Probability theory traces its roots to a conversation between Blaise Pascal and Pierre de Fermat over how to divide the pot in a card game if it weren’t possible to finish the game. Could you estimate the relative chances of each player winning the game based on the current state of the game and use those estimates to fairly distribute the pot? In other words, how can you use the evidence at hand to make a better decision?
When I was getting an undergraduate degree in probability and statistics (a long time ago), the core issues centered on what inferences you could draw about the real world from limited samples. What kinds of errors and mistakes did you need to protect yourself from? What precautions were appropriate to keep you from going beyond the data?
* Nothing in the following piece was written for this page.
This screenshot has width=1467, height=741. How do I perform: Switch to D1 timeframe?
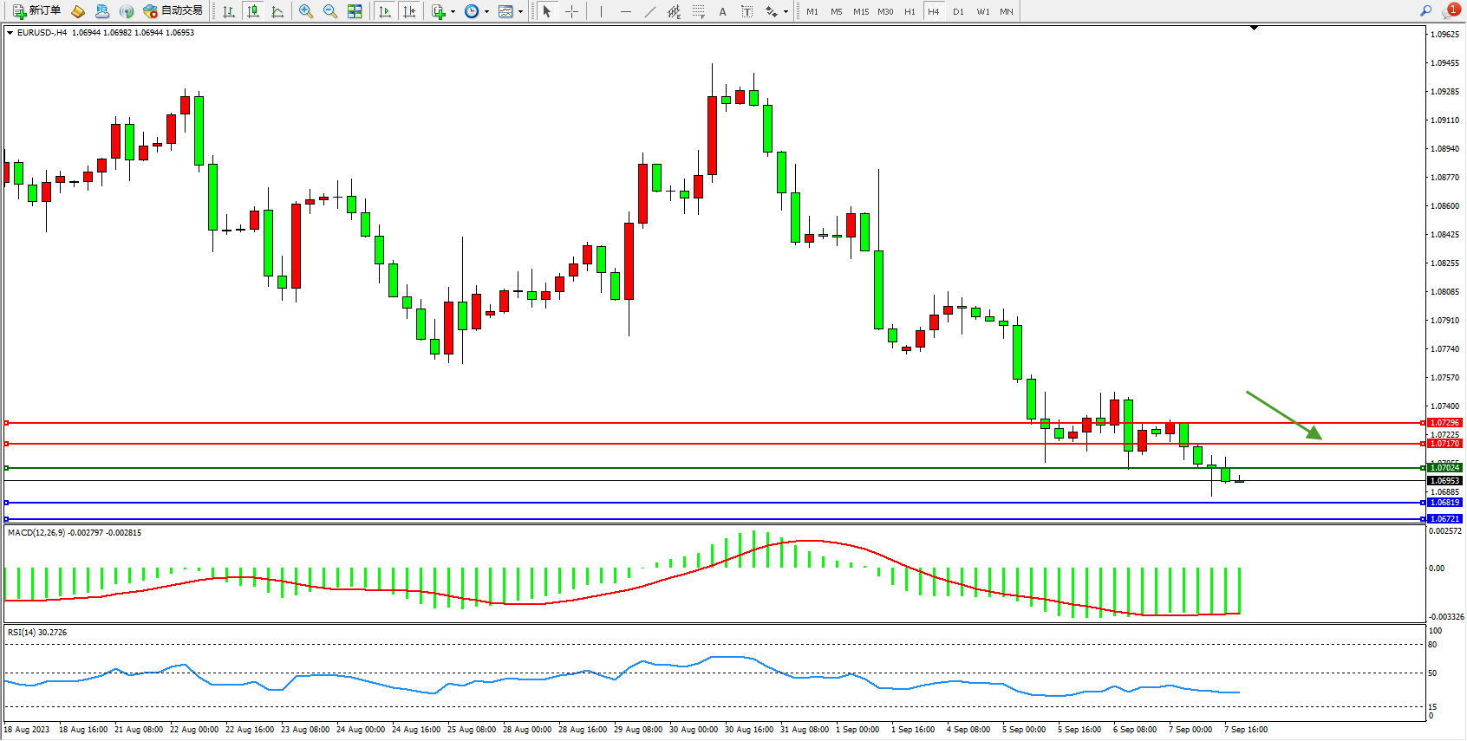coord(958,11)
The tools would always find some pattern in the data and we were repeatedly cautioned to take care not to see things that weren’t there.
A few years later, in graduate school, I revisited the topic in various required methods and analytical tools courses. The software tools were more powerful and were still capable of finding the slightest hint of a pattern in the noise. The faculty offered their obligatory cautions, but I watched plenty of students wreaking intellectual havoc with their new power tools, spinning conclusions from the thinnest threads of pattern in the data. For every hundred MBAs who learned to run a multivariable regression, one might read Darrel Huff’s How to Lie with Statistics.
Today, the tools continue to become more and more powerful at teasing out patterns from the data. At the same time, the exponential growth in available data means that we aren’t sampling so much as we are searching for patterns in the population as a whole. What is the lag between the power of our analytical tools and our capacity to apply sound judgment to the results?
Here are some of the questions I am beginning to explore:
- How does statistical inference change as we move from small, representative, samples to all, or most, of the population of interest?
- How do we distinguish between patterns in the data that are spurious and patterns that reveal important underlying drivers?
- When is an arbitrary or spurious correlation good enough to support a business course of action (Amazon doesn’t, and probably shouldn’t, care why “other people who bought title X, also bought title Y.” Calling my attention to title Y leads the incremental sales; who needs a causal model?)
- How does our deepening understanding of the limits and biases of human decision making connect to the opportunities presented in “Big Data”? Here, I’m thinking of the work Dan Ariely on behavioral economics and Daniel Kahneman on decision making.
I would value pointers and suggestions on where to look next for answers or insight.